We will show in this paper that women’s happiness has fallen both absolutely and relative to men’s in a pervasive way among groups and that this has occurred through much of the industrialized world. Social changes that have occurred over the past four decades have increased the opportunities available to women and a standard economic framework would suggest that these expanded opportunities for women would have increased their welfare. However, others have noted that with the expansion of opportunities have come costs and that men may have been the beneficiaries of the women’s movement. In particular, many sociologists have argued that women’s increased opportunities for market work have led to an increase in the total amount of work that women do.
Arlie Hochschild’s The Second Shift argued that women’s movement into the paid labor force was not accompanied by a shift away from household production and they were thus now working a “second shift”. However, time use surveys do not bear this out. Aguiar and Hurst (2007) document relatively equal declines in total work hours since 1965 for both men and women, with the increase in hours of market work by women offset by large declines in their non‐market work. Similarly, men are now working fewer hours in the market and more hours in home production. Women, she argued, have maintained the emotional responsibility for home and family: a point that is perhaps best exemplified by the familiar refrains of a man “helping” around the house or being a good dad when “babysitting” the kids.
A recent paper by Alan Krueger (2007) sheds some light on this issue by examining the degree of pleasantness and unpleasantness in daily activities. Assuming that one’s enjoyment of activities has been unchanged, he finds that women’s new mix of daily activities leaves them hedonically unchanged. However, men have had a net increase in the pleasantness of activities in their day. Thus, according to Krueger’s estimates, between 1966 and 2005 men became better off relative to women.

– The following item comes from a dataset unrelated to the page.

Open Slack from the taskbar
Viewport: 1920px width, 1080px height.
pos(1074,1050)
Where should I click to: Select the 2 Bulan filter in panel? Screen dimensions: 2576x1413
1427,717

Social and legal changes have given individuals more autonomy over individual and family decision making, including rights over marriage, children born out of wedlock, the use of birth control, abortion, and divorce (Stevenson and Wolfers, 2007). Once again, men may have been able to disproportionately benefit from these increased opportunities: Akerlof, Yellen, and Katz (1996) argue that sexual freedom offered by the birth control pill resulted in women being pressured into having sex outside of marriage and no bargaining power to force a shotgun marriage in the face of an unwanted pregnancy.
During this period there have also been large changes in family life. Divorce rates doubled between the mid‐1960s and the mid‐1970s, and while they have been falling since the late 1970s, the stock of divorced people has continued to grow (Stevenson and Wolfers, 2008). In addition to divorce, there has been an increase in the rate of children born out of wedlock that was concentrated in the 1960s and early 1990s. As a result of increases in both divorce and out‐of‐ wedlock childbearing by age 15 about half of all children in the US are no longer living with both biological parents (Elwood and Jencks 2001).
What final conclusions can be made from this large grouping of facts. Women in Nordic countries seem to be very content with their lives, young and old. Women in America are not. Reason? Probably the basis of another blog. In less than 50 years we are a society with fewer children, fewer odious household tasks, more freedoms for men in terms of having to shoulder the entire burden of household expenses themselves. Yet, divorce is up and fewer people are happily married or even happy. European countries have gone through the same basic social changes we have in the US but seem to be handling it better. It’s a puzzle. I would love comments from readers on this one.